I've tried build tvm
and mlc_llm
in various ways, but it always seems to run into one roadblock or another. I'm currently wrestling with (on a bare metal build of mlc_llm
):
/usr/local/lib/python3.10/dist-packages/tvm/3rdparty/cutlass_fpA_intB_gemm/cutlass_kernels/../weightOnlyBatchedGemv/kernel.h(362): error: identifier "__hfma2" is undefined
v = __hfma2(*reinterpret_cast<half2*>(weights_f16 + y), *reinterpret_cast<half2*>(in_v + y), v);
^
detected during:
instantiation of "void tensorrt_llm::kernels::weight_only_batched_gemv<QType,WeightOnlyFlag,ActOp,Zero,Bias,NPerBlock,Batch,BlockSize>(const uint8_t *, const half *, const half *, const half *, const half *, half *, int, int, int) [with QType=tensorrt_llm::kernels::WeightOnlyQuantType::Int8b, WeightOnlyFlag=tensorrt_llm::kernels::WeightOnlyPerChannel, ActOp=tensorrt_llm::kernels::GeluActivation, Zero=true, Bias=true, NPerBlock=2, Batch=3, BlockSize=256]" at line 436
instantiation of "void tensorrt_llm::kernels::WeightOnlyBatchedGemvKernelLauncher<QType, WeightOnlyFlag, ActOp, Zero, Bias, NPerBlock, Batch, BlockSize>::run(const tensorrt_llm::kernels::WeightOnlyParams &, cudaStream_t) [with QType=tensorrt_llm::kernels::WeightOnlyQuantType::Int8b, WeightOnlyFlag=tensorrt_llm::kernels::WeightOnlyPerChannel, ActOp=tensorrt_llm::kernels::GeluActivation, Zero=true, Bias=true, NPerBlock=2, Batch=3, BlockSize=256]" at line 24 of /usr/local/lib/python3.10/dist-packages/tvm/3rdparty/cutlass_fpA_intB_gemm/weightOnlyBatchedGemv/weightOnlyBatchedGemvBs3Int8b.cu
For some reason, it has a hard time finding CUDNN includes and libraries. Anyway, I'd much rather have a Docker image that just works.

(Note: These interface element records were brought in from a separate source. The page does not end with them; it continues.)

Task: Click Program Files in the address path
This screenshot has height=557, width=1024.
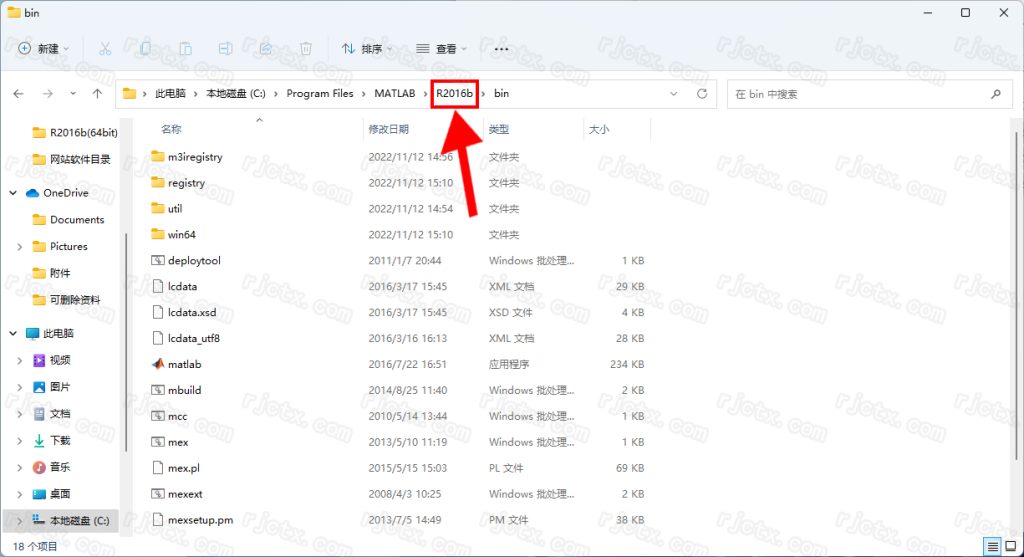Action: 320,93
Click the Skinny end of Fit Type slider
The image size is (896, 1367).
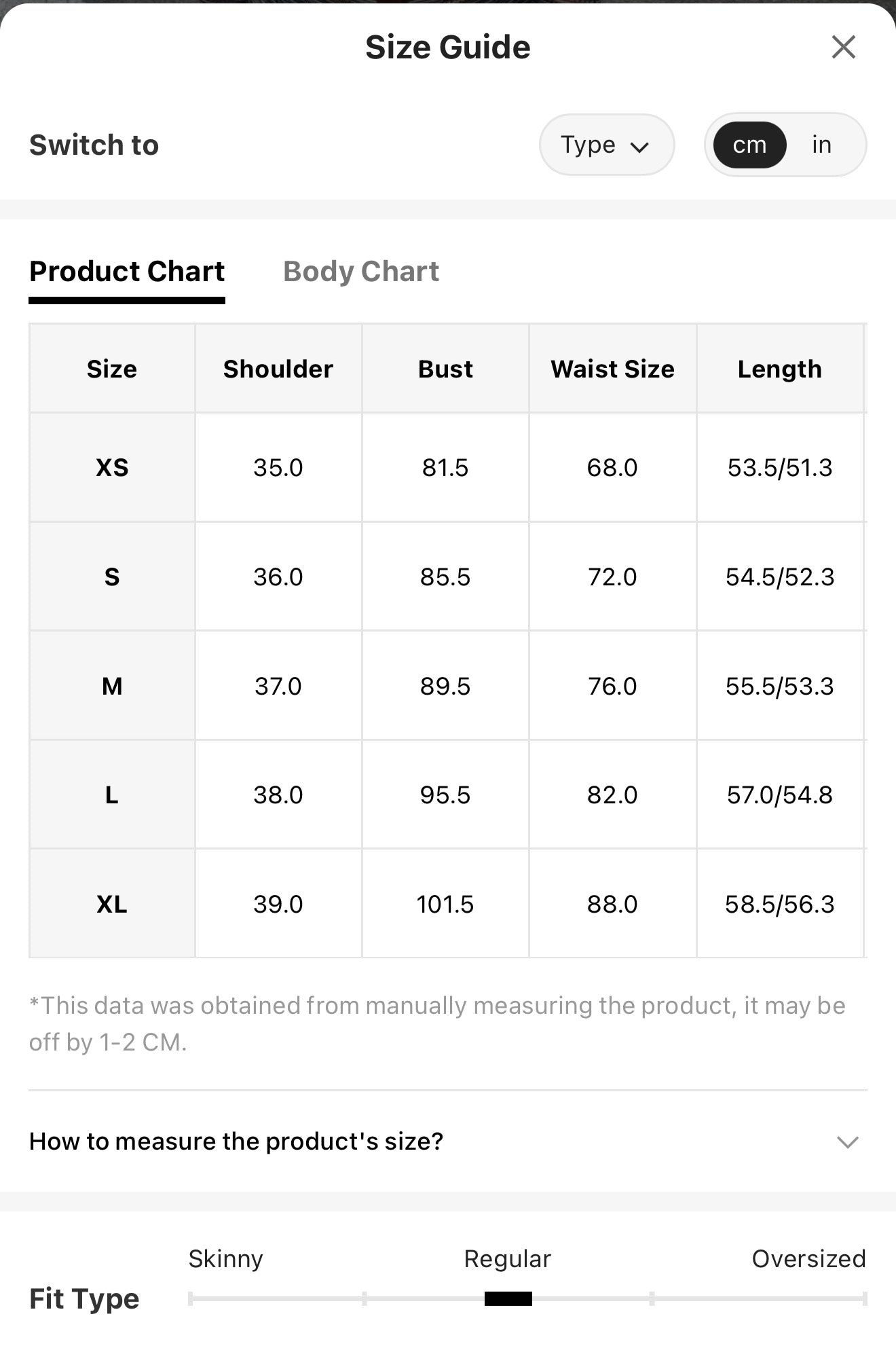coord(191,1298)
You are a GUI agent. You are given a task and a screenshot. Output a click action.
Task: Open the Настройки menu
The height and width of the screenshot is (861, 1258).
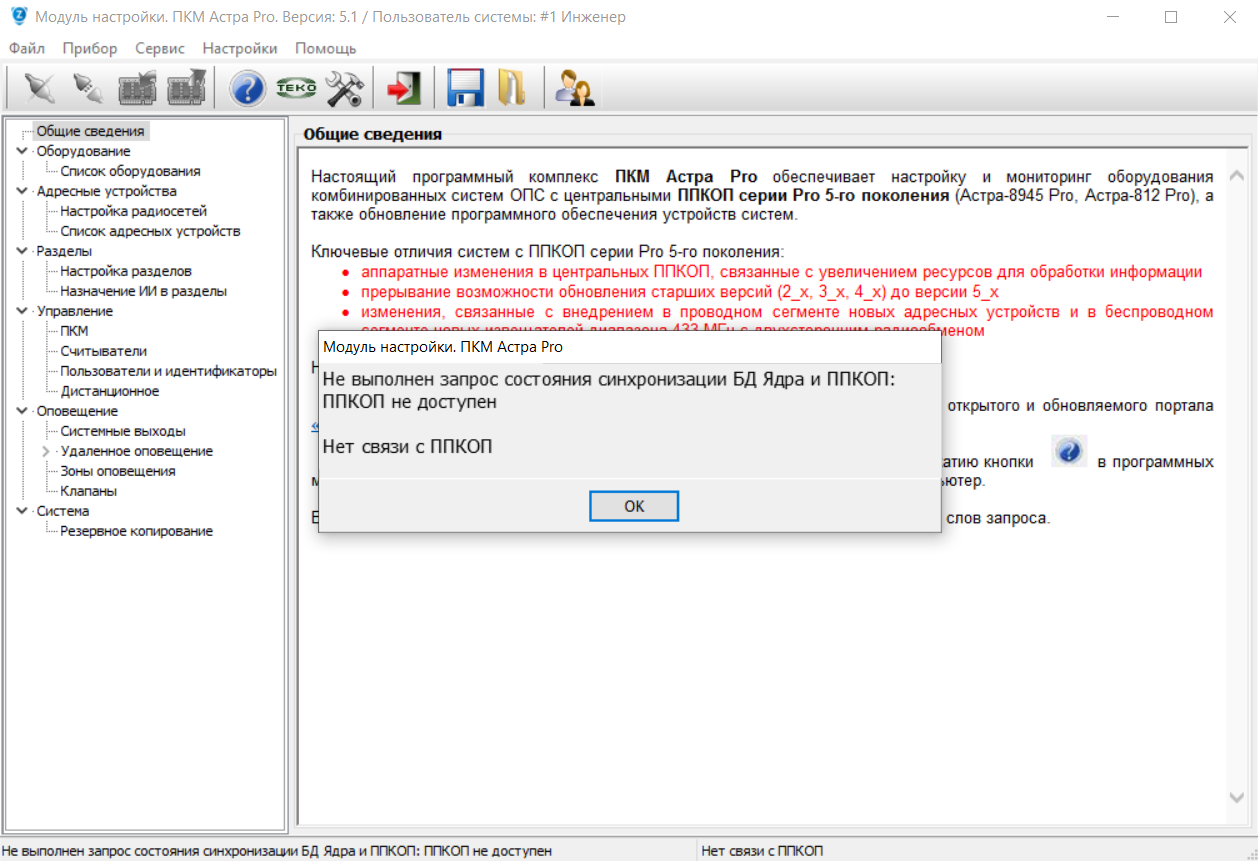click(x=239, y=48)
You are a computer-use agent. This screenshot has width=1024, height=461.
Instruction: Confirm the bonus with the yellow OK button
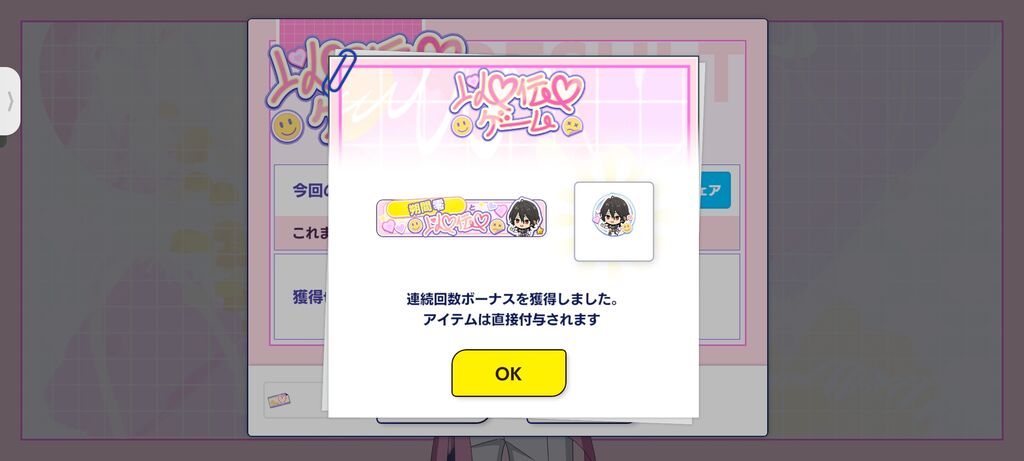tap(509, 373)
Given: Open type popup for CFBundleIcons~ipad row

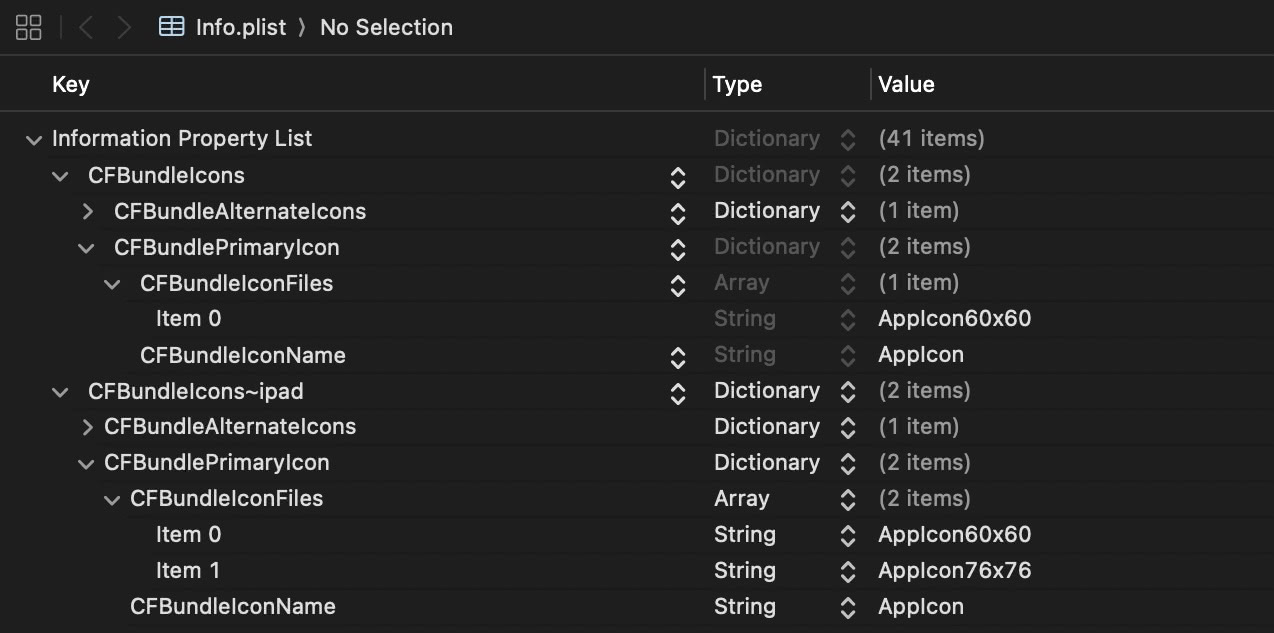Looking at the screenshot, I should [848, 391].
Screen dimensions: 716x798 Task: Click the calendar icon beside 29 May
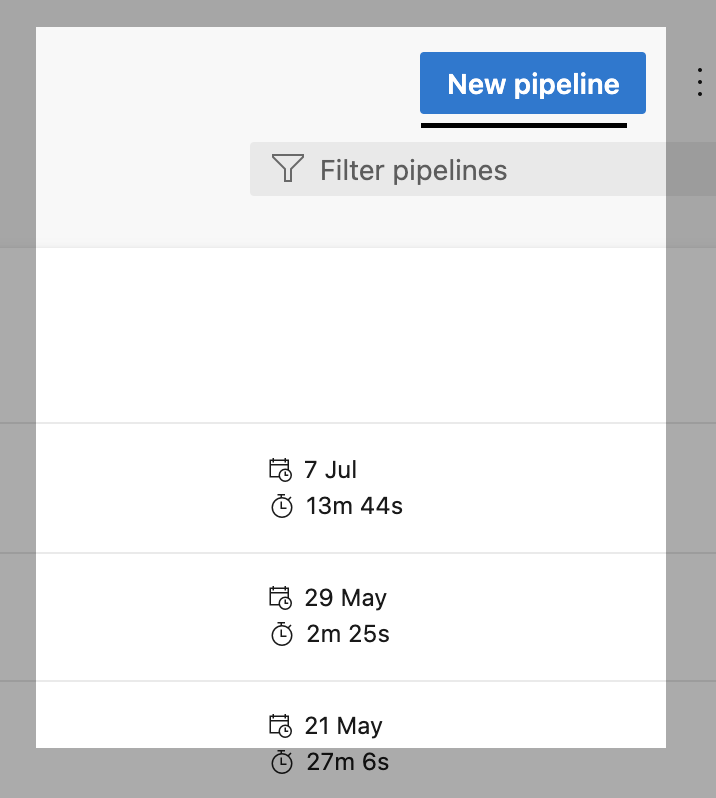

@rgobbel either use dustynv/local_llm:r36.2.0
or dustynv/mlc:r36.2.0
(which both use MLC commit 607dc5a
), but use MLC commands/libraries directly instead of my local_llm wrappers (as mentioned above, I don't have support for Mistral/Mixtral and SWA inferencing in that yet)
I've managed to get Mistral both and Mixtral built, and Mixtral works very well, but for some reason the Mistral models don't work with the Web chat agent, even though the "chat" command of mlc_llm
/mlc_chat
works fine. Mistral models (but not Mixtral) are winding up missing the embed
function, and as you mentioned there's no separate embedding support for Mistral.
There's another minor issue with Mistral, in that there is no way to tell it that there is no sliding window. One feature of Mistral-7b-Instruct-v0.2 is the lack of a sliding window, so this needs to be a parameter that can be passed in.
I'd be happy to submit PRs for any of this if I could manage to get a clean build. The farthest I've gotten with the latest version of mlc_llm runs into a problem in compiling tvm/3rdparty/cutlass_fpA_intB_gemm
as part of the mlc_llm build, as mentioned above. If you have any suggestions about this issue I'd love to hear them.